Raising Caen | The Tenderloin murderer | The Tenderloin murderer, Part 2 | Home | Current issues | Back issues | sfflier@well.com

 


 

August 31 - September 4, 1998



Monday, August 31, 1998

Raising Caen

It was little over  a year and a half ago that Herb Caen left San Francisco, the city he had defined since the late 1930s. But newspapermen find it hard to break deeply ingrained habits. Recently, Caen picked up his hat and cane, and set out on one of his famous walks, looking for colorful characters and a good story. In keeping with the columnist's new, loftier address, his perspective has broadened to include not just his own crazy town but the entire mixed-up world. Nevertheless, in some ways he's still the same gee-whizzer from Sacramento. Here's what he had to say.

I awoke late the other morning with a terrible pang of homesickness. Outside my window Jeanette MacDonald was singing "San Francisco," and suddenly I could smell warm sourdough French bread and taste fresh cracked crab. It seems like only yesterday that I received the OK sign from the burly guard at the top of the Celestial Staircase, but I've been busy enough here to fill a couple of lifetimes. If I didn't know better, I'd think I'd died and gone to heaven. Imagine what it's like for an old jazz hound like me to find Billie Holliday and Janis Joplin sharing the apartment across the hall. I've discovered that someone's always jammin' somewhere, and St. Peter plays a mean horn himself when he has the time. One night I pushed open a door I hadn't noticed before and wandered into a dark, crowded room that was fairly pulsating with some of the sweetest sounds I've ever heard. Benny Goodman was there, and Charlie Parker. Even the walls were wailing.

## Written tasks
#1 For each statement about the Herb Caen column, say yes or no and quote the words that decide it:
(a) Caen left San Francisco a little over a year and a half ago.
(b) Billie Holliday and Janis Joplin share the apartment across the hall.
(c) Caen woke up early the other morning.
#2 Answer these questions using the Herb Caen column:
(a) The column calls Caen a gee-whizzer from what place?
(b) Who was singing "San Francisco" outside Caen's window?
(c) What instrument does St. Peter play?
#3 Write a continuation of the Herb Caen column, starting right after its last sentence.
The records after this point are separate material with no link to the Herb Caen column.

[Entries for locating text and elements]
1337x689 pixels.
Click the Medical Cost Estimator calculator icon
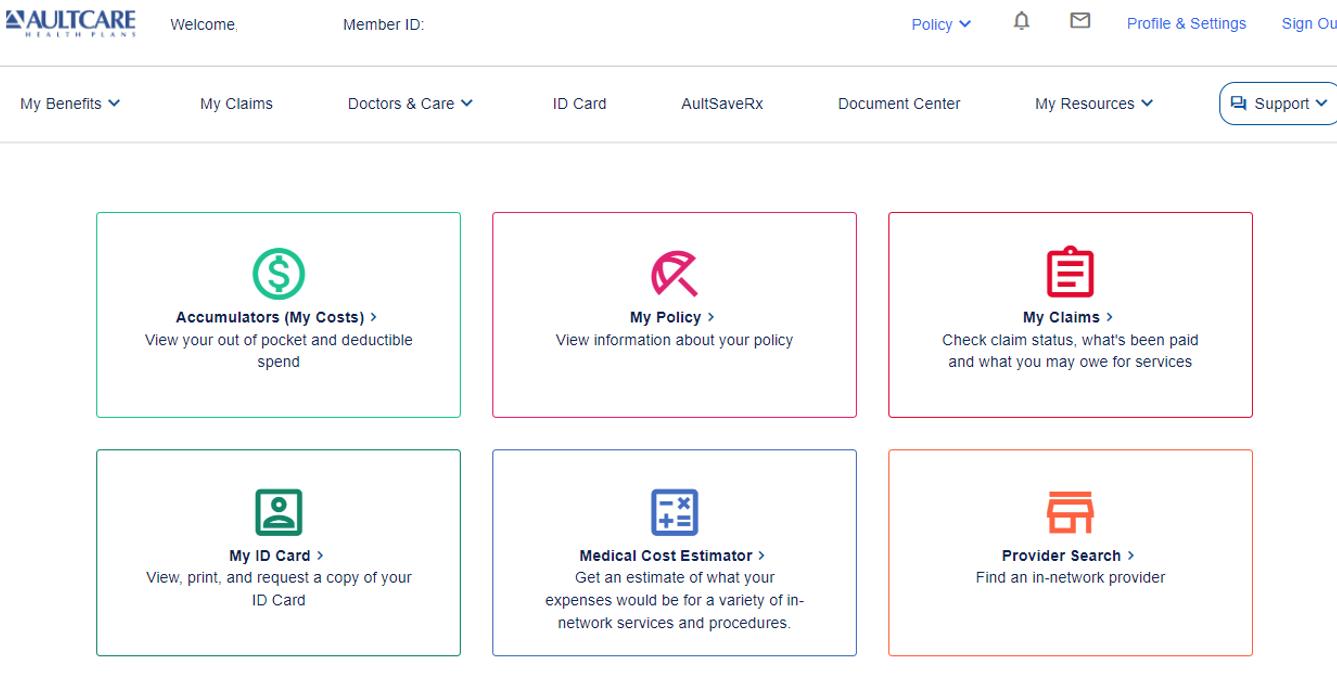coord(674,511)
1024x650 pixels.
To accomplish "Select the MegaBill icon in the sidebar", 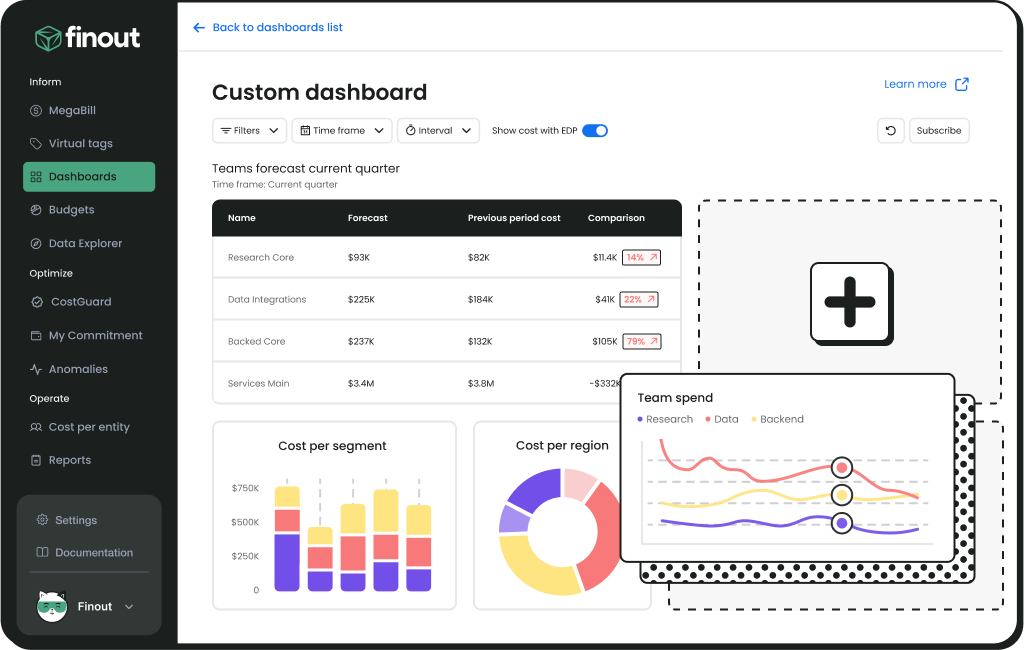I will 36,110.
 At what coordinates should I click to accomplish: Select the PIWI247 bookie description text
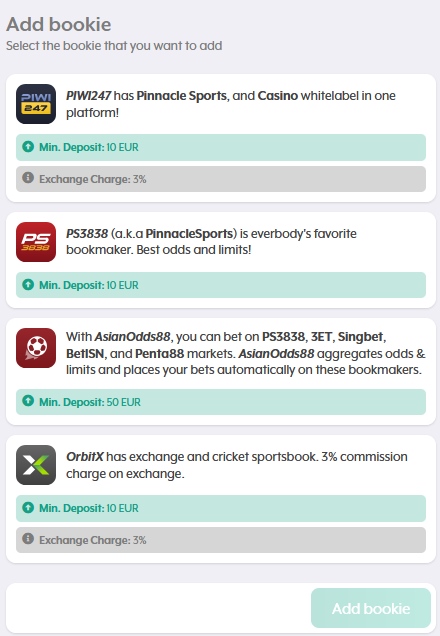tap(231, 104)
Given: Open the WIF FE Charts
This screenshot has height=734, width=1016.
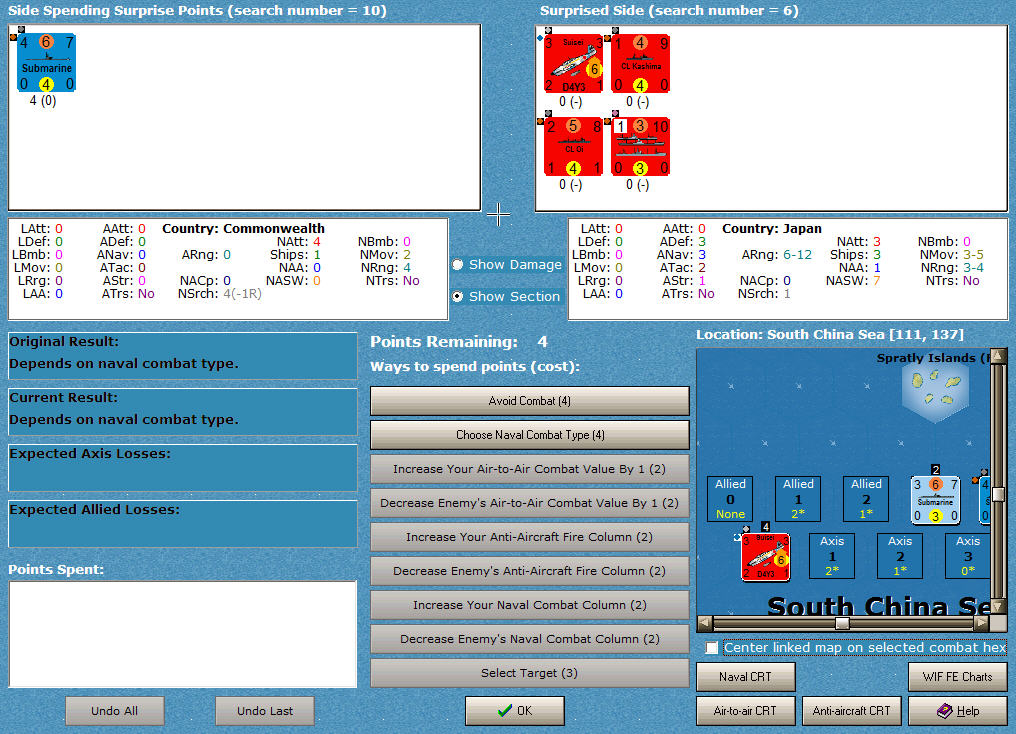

## Written answers
#1
(a) Yes: "It was little over"; "a year and a half ago that Herb Caen left San Francisco"
(b) Yes: "Billie Holliday and Janis Joplin sharing the apartment across the hall"
(c) No: "I awoke late the other morning"

#2
(a) Sacramento
(b) Jeanette MacDonald
(c) A horn

#3
*     *     *

You know what it's like when you move to a strange city. For the first few days, nothing feels right.  I played landlocked goldfish for a while, until someone handed me The Perfect Martini and I decided I could learn to love this place. I keep running into friends like Louis Lurie and Lucius Beebe, and people like Saroyan and Jack London whom I'd wished were friends. It bothers the fogey in me, though, to see how some of the other residents dress. I suggested contacting Wilkes and asking him to put together a care package, but apparently the local Robe and Sandals Union runs a tight shop.

*     *     *

Lately, curiosity has been nipping at my shins, and I've been wondering what has happened down below since I made my departure. Sunday morning seemed a good time to absent myself around here, so I threw on a plaid Brioni suit and a comfortable pair of Gucci shoes. Grabbing my favorite malacca walkingstick, I caught the first meteor heading toward earth, where I immediately noticed a huge hubbub hovering ominously over the White House. I watched as one group of earnest youths rushed into the Oval Office and crammed a pile of documents into a fat briefcase. A few minutes later, another earnest group burst through the door, dumped everything out onto the floor, and filled the poor cowhide sack with an even larger stack. I strolled nonchalantly into the room, flashed my press pass, and demanded to know what was going on. "The President's going to Moscow," the lads chorused, "but Moscow's in turmoil, Yeltsin's shaky, and we don't know what to pack."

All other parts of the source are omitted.